**TAREAS**
A – Cita textualmente el fragmento del texto de lectura que comienza en las palabras "P.Jaime Melchor Valdez" y termina después de "consecuencias al respecto.".
B – Indica si cada afirmación concuerda con el texto de lectura. Responde sí o no y copia literalmente las palabras del texto que lo deciden.
(i) La sociedad de nuestros días se describe, entre otros rasgos, como individualista.
(ii) Según el texto, la revelación está contenida solo en la Biblia.
(iii) El texto presenta a la ciencia como un apoyo constante al conocimiento de la revelación.

**TEXTO DE LECTURA**
------------------------

P.Jaime Melchor Valdez
La historia de la Iglesia ha atestiguado distintos momentos de prueba de fe, donde parece que todo se termina, y que irremediablemente se ha de optar por la resignación. Por ejemplo, en los siglos en los que la ciencia ha querido suplantar el conocimiento de la revelación (contenida en la Biblia, la Tradición y el Magisterio). Otras tantas, y quizá las más difíciles, con las ideologías fruto del pensamiento moderno y post moderno que ponen al hombre como centro para poder enarbolar su libre albedrío en calidad de absoluto, y con las nefastas consecuencias al respecto.
En esta época, nuestros días, se ve mayormente una sociedad secularista, pansexualista, individualista y con gran tendencia a la carencia de sentido. Por otra parte, un virus parece dejarnos paralizados. Surgen muchas preguntas acerca de la realidad humana, nuevamente puesta en jaque y replanteando las líneas de sus prioridades. Aquí es donde también la Iglesia, con la luz que Cristo le ha otorgado, y confiado en Él , nos convoca a orar en torno a una Madre que vivió etapas de su vida en claroscuros, pero manteniendo una actitud de acogida a las promesas divinas, sin detenerse a mirar los acontecimientos fríamente y sin sentido. Sin dejar de contemplar el momento de su propia historia, se convierte, sin tener otro título que la “Llena de gracia”, en la primera teóloga de la historia, que sabe leer e interpretar los movimientos que el tiempo y el espacio dan, sin olvidar que quien derriba a los poderosos de sus tronos es fiel a su pueblo.

------------------------

**INFORMACIÓN MOSTRADA**
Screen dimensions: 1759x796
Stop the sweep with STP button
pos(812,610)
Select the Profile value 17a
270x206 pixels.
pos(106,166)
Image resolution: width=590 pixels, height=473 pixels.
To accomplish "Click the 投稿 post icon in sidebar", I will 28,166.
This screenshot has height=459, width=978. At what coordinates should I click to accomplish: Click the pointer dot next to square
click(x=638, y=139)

------------------------

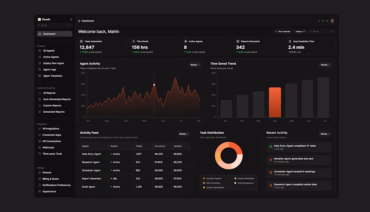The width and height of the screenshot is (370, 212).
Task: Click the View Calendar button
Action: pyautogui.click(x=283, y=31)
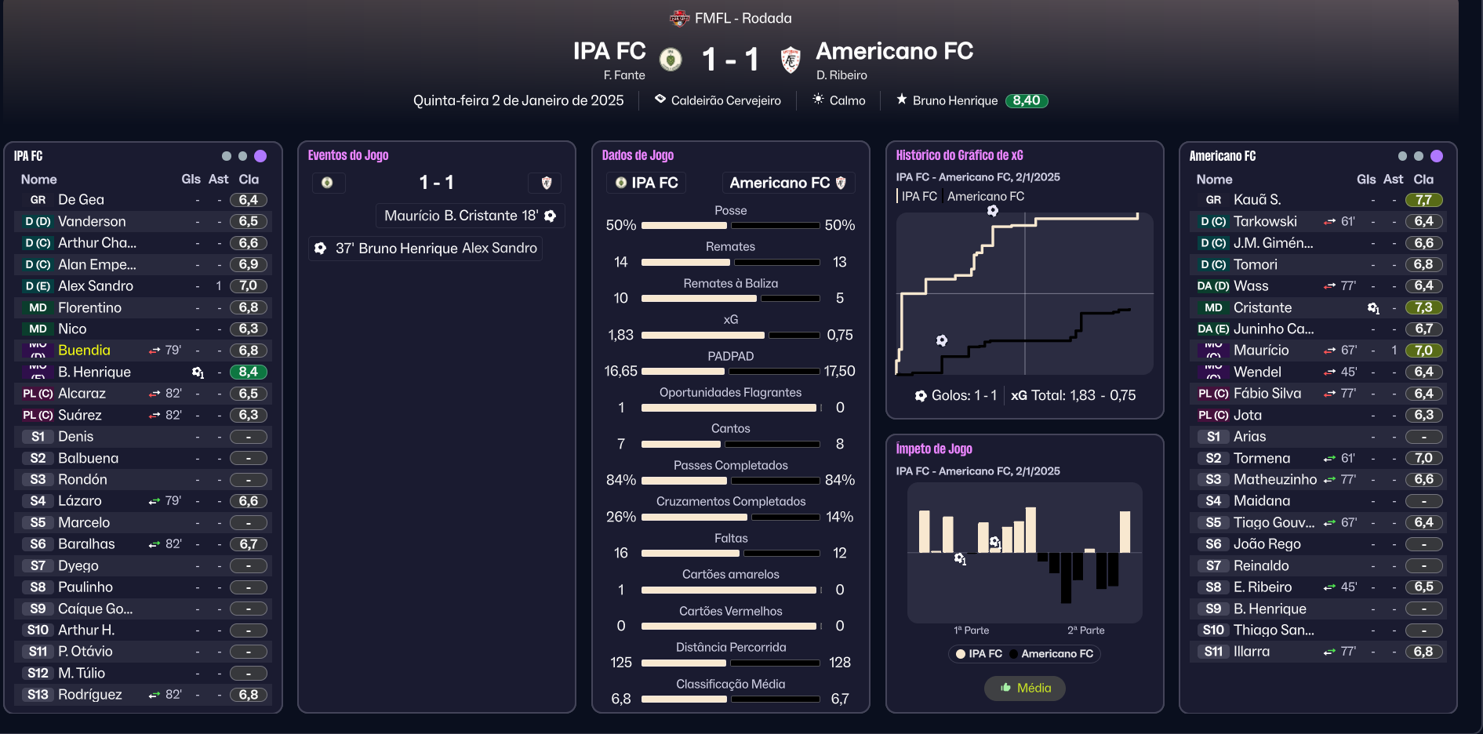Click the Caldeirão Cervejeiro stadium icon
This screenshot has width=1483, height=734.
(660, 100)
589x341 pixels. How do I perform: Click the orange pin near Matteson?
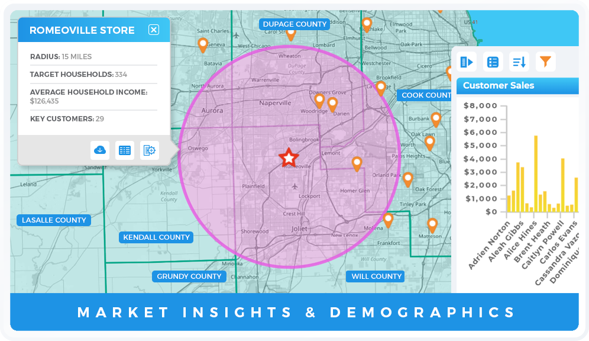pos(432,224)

------------------------

**RESPUESTAS POR TAREA**
A –
P.Jaime Melchor Valdez
La historia de la Iglesia ha atestiguado distintos momentos de prueba de fe, donde parece que todo se termina, y que irremediablemente se ha de optar por la resignación. Por ejemplo, en los siglos en los que la ciencia ha querido suplantar el conocimiento de la revelación (contenida en la Biblia, la Tradición y el Magisterio). Otras tantas, y quizá las más difíciles, con las ideologías fruto del pensamiento moderno y post moderno que ponen al hombre como centro para poder enarbolar su libre albedrío en calidad de absoluto, y con las nefastas consecuencias al respecto.

B –
(i) Sí: «una sociedad secularista, pansexualista, individualista y con gran tendencia a la carencia de sentido».
(ii) No: «contenida en la Biblia, la Tradición y el Magisterio».
(iii) No: «la ciencia ha querido suplantar el conocimiento de la revelación».